Texto mostrado:
Tampoco creo que sea verdadera la premisa 3ª, puesto que cabe perfectamente la posibilidad de una mayor variedad (y, no digamos ya, de un mayor número) de obras publicadas con una menor probabilidad de publicación de lo que más valga la pena; p.ej. porque esto último sea más difícil, tenga menores probabilidades de venderse o responda menos a tónicas o ideas dominantes. En cualquier caso, no juzgo necesario discutir más esa premisa --salvo para sugerir que en el capitalismo parece precisamente suceder que, cualquiera que sea la variedad de obras publicadas --y, ¡no digamos!, cualquiera que sea el número de las mismas--, la sujeción de todas las decisiones editoriales a la búsqueda de la máxima ganancia hace improbable la publicación de muchas de las obras científicas que más valiosas pudieran resultar.
Podría de todos modos reforzarse el argumento a favor de la tesis de que la sociedad de mercado hace más probable la edición de obras científicas valiosas, aduciendo el factor de la competencia. Podría así decirse que el número de decisores que viene incrementado en el capitalismo --en comparación con una economía planificada o colectivista-- es el de decisores que se hallan en competencia mutua; reformularíase entonces la premisa 2ª diciendo que cuanto más se multiplique el número de decisores en competencia mutua --o quizá añadiéndose que cuanto más intensa sea esa competencia--, más se asegura o hace probable la variedad de publicación; y una matización similar se añadiría a la premisa 3ª.
Pues bien, no: no hay ninguna evidencia a favor de que la competencia juegue el papel que debería jugar para que resultaran verdaderas las premisas 2ª y 3ª así matizadas o reformuladas. (Sí, eso sí, resultaría trivialmente verdadera la premisa --con la reformulación indicada; trivialmente porque en una sociedad colectivista o planificada el número de decisores en competencia mutua tenderá a ser nulo --lo será en la medida en que la sociedad sea efectivamente planificada.)
Que la competencia no asegura eso revélalo el hecho de que, cuando se busca la ganancia, se prefiere seleccionar aquello que, o es seguro que se venderá (poco o mucho), o es probable que se venderá más (e.d. o es seguro que proporcionará alguna ganancia o es probable que vaya a proporcionar la mayor ganancia). El mero afán de distinguirse de los otros productores o editores --cuando tal afán se da sólo en los límites que resultan compatibles con el más determinante empeño por conseguir las mayores ganancias-- a lo sumo conduciría a lo segundo, e.e. a publicar un máximo de obras que hagan probable la obtención de mayor ganancia aunque sea ello menos seguro (menos probable) que lo sería la producción y ulterior venta de otras publicaciones que, en cambio, no hicieran esperar grandes ganancias. Sin embargo, ninguno de los dos resultados --ni el de probabilizar al máximo alguna ganancia ni el maximizar la cuantía de la ganancia que pueda (con algún grado relativamente alto de probabilidad) esperarse conseguir-- corre en absoluto parejo con el maximizar la calidad de lo seleccionado, ya que no existe ninguna proporcionalidad directa entre calidad y éxito editorial a corto, medio o quizá incluso largo plazo.

Extractos de datos:

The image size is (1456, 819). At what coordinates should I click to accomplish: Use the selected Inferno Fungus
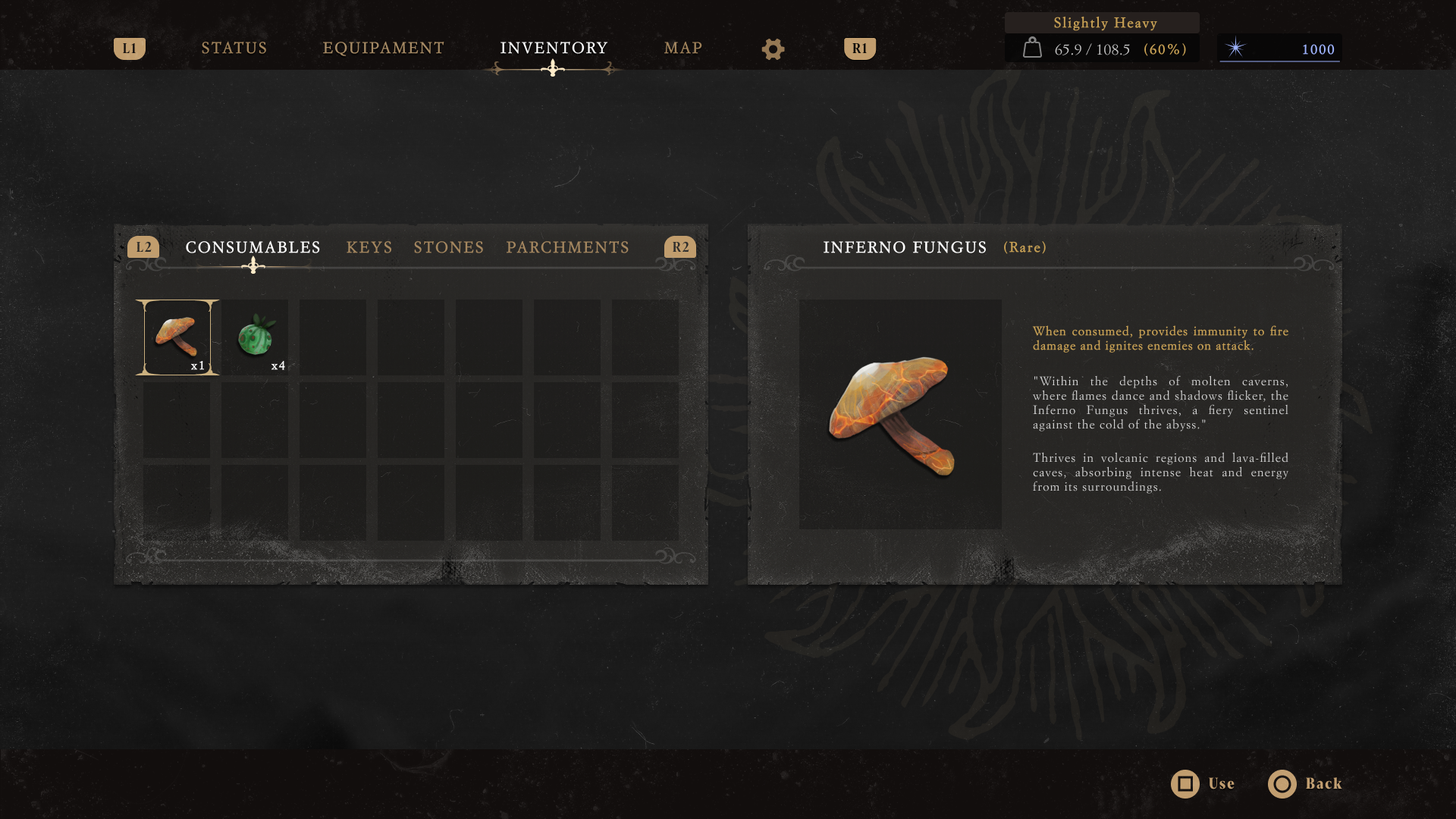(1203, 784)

* * *

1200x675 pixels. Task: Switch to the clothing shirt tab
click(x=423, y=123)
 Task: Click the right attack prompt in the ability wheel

Ejercicio propuesto:
Contesta estas preguntas sobre el texto acerca de la edición de obras científicas:
1. Según el texto, en el capitalismo, ¿qué hace improbable la publicación de muchas de las obras científicas más valiosas?
2. En una sociedad colectivista o planificada, ¿a qué tenderá el número de decisores en competencia mutua?
3. ¿Entre qué dos cosas dice el texto que no existe ninguna proporcionalidad directa?
Estos registros vienen de otra fuente.

Solución:
1. La sujeción de todas las decisiones editoriales a la búsqueda de la máxima ganancia.
2. A ser nulo.
3. Entre la calidad y el éxito editorial.